→ **EXERCISE DESCRIPTION**
Your answer should be the exact lines of the data below from the one containing "This screenshot has width=833, height=836." through the one containing "Given: Select the"; please include nothing else.
Top of RECORDS FOR THE EXERCISE
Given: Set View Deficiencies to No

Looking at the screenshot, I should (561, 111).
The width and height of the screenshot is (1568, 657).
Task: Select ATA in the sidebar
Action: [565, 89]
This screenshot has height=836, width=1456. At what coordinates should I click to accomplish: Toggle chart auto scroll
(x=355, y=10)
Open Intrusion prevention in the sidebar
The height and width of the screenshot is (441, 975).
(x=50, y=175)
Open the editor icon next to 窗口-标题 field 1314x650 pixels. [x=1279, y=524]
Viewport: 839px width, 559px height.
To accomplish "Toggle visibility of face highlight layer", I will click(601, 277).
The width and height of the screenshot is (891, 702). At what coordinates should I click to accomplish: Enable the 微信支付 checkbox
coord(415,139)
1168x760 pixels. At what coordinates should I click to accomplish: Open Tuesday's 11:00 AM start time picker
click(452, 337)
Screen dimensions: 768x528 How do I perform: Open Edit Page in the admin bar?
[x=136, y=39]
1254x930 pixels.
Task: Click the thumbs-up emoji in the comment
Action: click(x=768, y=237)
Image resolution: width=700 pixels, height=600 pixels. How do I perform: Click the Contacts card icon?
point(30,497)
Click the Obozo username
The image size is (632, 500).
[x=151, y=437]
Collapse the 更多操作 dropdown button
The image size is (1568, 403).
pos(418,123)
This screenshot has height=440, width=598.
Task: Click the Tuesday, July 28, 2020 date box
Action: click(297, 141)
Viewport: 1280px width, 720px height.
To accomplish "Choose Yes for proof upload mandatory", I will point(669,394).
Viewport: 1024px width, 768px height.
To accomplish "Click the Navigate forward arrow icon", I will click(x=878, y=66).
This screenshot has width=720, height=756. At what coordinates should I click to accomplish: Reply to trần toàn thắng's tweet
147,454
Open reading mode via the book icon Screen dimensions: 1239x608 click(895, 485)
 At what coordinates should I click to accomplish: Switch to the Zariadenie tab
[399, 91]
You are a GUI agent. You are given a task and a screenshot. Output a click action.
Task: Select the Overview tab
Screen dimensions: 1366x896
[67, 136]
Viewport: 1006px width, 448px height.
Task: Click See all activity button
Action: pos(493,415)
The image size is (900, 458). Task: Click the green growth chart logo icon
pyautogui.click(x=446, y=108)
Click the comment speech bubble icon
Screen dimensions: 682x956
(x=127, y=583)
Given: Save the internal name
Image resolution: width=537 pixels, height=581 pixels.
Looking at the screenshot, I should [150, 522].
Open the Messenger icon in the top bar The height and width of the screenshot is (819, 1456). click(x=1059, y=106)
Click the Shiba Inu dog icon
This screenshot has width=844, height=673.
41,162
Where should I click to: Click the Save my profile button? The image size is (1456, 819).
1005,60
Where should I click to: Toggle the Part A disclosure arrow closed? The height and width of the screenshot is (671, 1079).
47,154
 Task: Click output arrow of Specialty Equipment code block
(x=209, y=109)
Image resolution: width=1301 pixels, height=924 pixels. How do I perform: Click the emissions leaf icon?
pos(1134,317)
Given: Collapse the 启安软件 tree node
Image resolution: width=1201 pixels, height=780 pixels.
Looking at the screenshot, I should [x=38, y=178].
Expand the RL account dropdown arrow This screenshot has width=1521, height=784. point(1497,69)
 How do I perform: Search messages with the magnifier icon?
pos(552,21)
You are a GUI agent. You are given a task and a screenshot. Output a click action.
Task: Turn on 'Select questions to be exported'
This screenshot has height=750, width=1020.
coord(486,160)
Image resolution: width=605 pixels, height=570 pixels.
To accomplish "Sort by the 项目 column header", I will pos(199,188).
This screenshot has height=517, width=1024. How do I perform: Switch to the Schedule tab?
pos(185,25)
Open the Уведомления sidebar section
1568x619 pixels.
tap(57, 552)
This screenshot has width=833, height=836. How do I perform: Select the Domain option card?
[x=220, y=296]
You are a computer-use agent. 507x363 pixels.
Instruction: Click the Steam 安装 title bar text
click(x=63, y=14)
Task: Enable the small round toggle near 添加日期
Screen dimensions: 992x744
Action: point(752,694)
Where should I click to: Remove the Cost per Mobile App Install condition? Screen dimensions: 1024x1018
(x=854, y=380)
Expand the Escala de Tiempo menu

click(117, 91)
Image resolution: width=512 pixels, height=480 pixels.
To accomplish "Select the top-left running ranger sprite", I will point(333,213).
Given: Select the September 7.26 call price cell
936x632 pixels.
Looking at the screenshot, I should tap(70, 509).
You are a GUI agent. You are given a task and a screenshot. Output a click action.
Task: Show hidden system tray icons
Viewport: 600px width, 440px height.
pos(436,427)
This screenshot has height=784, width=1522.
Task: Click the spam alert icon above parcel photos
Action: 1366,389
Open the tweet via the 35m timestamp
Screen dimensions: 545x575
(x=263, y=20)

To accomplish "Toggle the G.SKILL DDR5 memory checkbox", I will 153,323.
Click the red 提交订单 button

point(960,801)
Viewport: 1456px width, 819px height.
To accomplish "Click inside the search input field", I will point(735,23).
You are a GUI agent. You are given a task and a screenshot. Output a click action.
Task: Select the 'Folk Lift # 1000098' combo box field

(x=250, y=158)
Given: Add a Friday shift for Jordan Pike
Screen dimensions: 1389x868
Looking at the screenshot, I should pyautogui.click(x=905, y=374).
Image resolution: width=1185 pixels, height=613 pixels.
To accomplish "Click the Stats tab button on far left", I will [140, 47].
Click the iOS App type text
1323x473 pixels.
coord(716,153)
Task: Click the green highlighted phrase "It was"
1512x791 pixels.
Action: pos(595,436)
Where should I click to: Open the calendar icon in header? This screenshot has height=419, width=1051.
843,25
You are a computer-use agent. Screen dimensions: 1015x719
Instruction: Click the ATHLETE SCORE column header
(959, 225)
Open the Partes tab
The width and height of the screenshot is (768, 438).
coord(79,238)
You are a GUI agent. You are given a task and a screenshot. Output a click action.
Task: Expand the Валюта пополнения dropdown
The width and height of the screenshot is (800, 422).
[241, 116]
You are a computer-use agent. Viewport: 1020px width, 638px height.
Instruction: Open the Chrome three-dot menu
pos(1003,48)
Bottom of RECORDS FOR THE EXERCISE
→ **WRITTEN RESPONSE**
This screenshot has width=833, height=836. How do I perform: Select the Domain option card?
[x=220, y=296]
You are a computer-use agent. 507x363 pixels.
Instruction: Click the Steam 安装 title bar text
click(x=63, y=14)
Task: Enable the small round toggle near 添加日期
Screen dimensions: 992x744
Action: point(752,694)
Where should I click to: Remove the Cost per Mobile App Install condition? Screen dimensions: 1024x1018
(x=854, y=380)
Expand the Escala de Tiempo menu

click(117, 91)
Image resolution: width=512 pixels, height=480 pixels.
To accomplish "Select the top-left running ranger sprite", I will point(333,213).
Given: Select the September 7.26 call price cell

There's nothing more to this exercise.